● Work order
Return exactly the final stretch of the records below, opening with the line that contains "Instruction: Click the" and closing with the last line.
- - - - -
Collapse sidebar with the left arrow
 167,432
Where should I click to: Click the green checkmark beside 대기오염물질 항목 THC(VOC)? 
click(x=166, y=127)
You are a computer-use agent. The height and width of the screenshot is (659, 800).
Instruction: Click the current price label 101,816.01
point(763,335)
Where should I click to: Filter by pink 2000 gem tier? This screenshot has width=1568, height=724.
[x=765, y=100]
- - - - -
● Answer
Instruction: Click the current price label 101,816.01
point(763,335)
Where should I click to: Filter by pink 2000 gem tier? This screenshot has width=1568, height=724.
[x=765, y=100]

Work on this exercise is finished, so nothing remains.